Abstract
This paper addresses the problem of event detection and localization in long football (soccer) videos. Our key idea is that understanding the long-range dependencies between video frames is imperative for accurate event localization in long football videos. Additionally, proper event detection is not likely for fast movements in football videos without considering mid-range and short-range correlations between neighboring video frames. We argue that event spotting can be considerably improved by considering short-range to long-range frame dependencies in a unified architecture.
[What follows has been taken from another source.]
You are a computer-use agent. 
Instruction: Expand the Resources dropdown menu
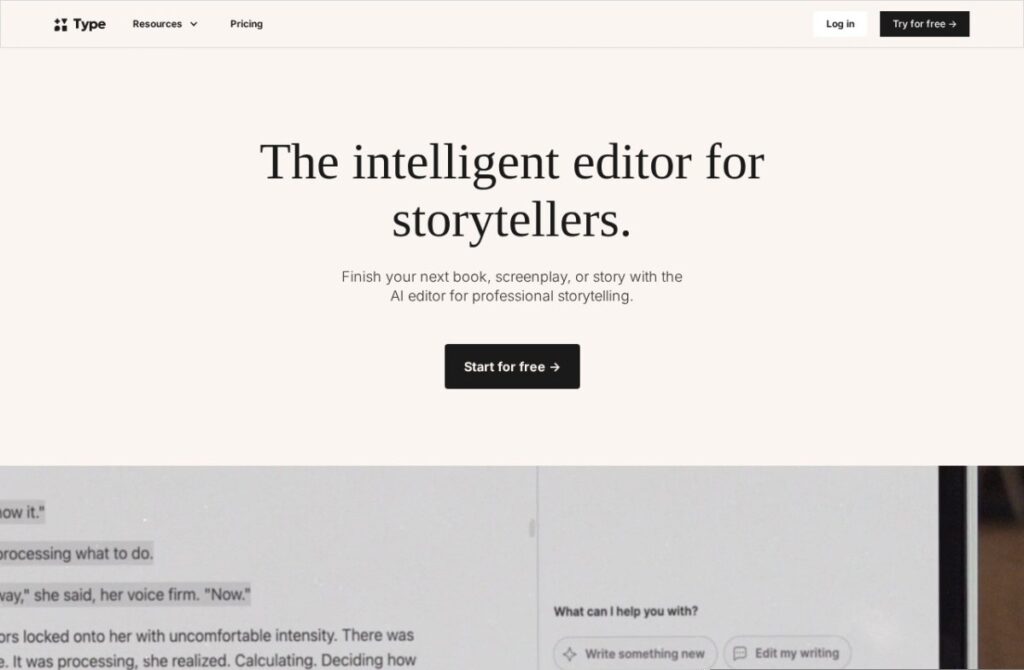coord(165,24)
To model long-range and mid-range dependencies, we propose to use the dilated recurrent neural network (DilatedRNN) with long short-term memory (LSTM) units, grounded on two-stream convolutional neural network (Two-stream CNN) features. While two-stream CNN extracts local spatiotemporal features necessary for fine-level details, the DilatedRNN makes the information obtained from distant frames available for the classifier and spotting algorithms. Evaluating our event spotting algorithm on the largest publicly available benchmark football dataset –SoccerNet– shows an accuracy improvement of 0.8% - 13.6% compared to state of the art, and up to 30.1% accuracy gain in comparison to the baselines. We also investigate the contribution of each neural network component in spotting accuracy through an extensive ablation study.
Highlights
Sports video analysis has been an active area of research in the last few years [1]–[10]
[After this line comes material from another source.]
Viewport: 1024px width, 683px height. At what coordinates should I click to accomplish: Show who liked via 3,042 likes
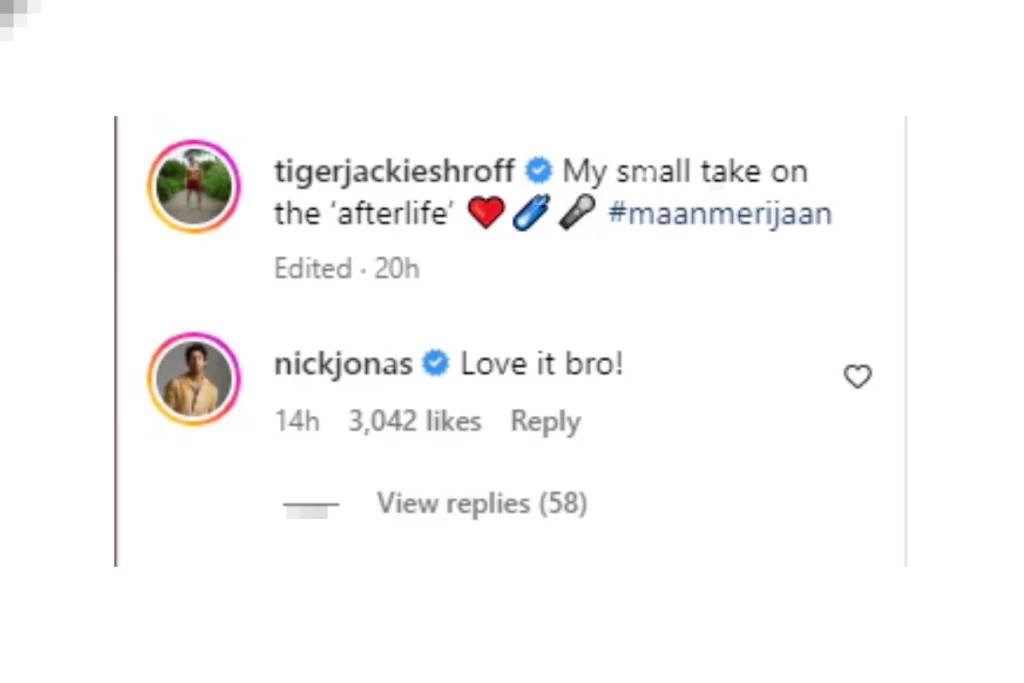tap(415, 421)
We have proposed a new approach for event spotting in long football videos
The main hypothesis is that modeling short-range, mid-range, and long-range dependencies between video frames in long football videos should help with more accurate event spotting
Summary
Sports video analysis has been an active area of research in the last few years [1]–[10]. There has been a great demand for the use of video streaming services, sharing, and annotation platforms of sports videos. While automatic sports video analysis reduces the manual effort for content search in videos, due to practical limitations of current approaches, these cloud-based services provide limited functionality and tools for this purpose. Two important challenges in analyzing videos are 1) the localization of the key moments in a video, and 2) the classification of the localized key moments into certain event categories. While the former considers the temporal segmentation of a given video, the latter focuses on classifying the content of a short segment of the video.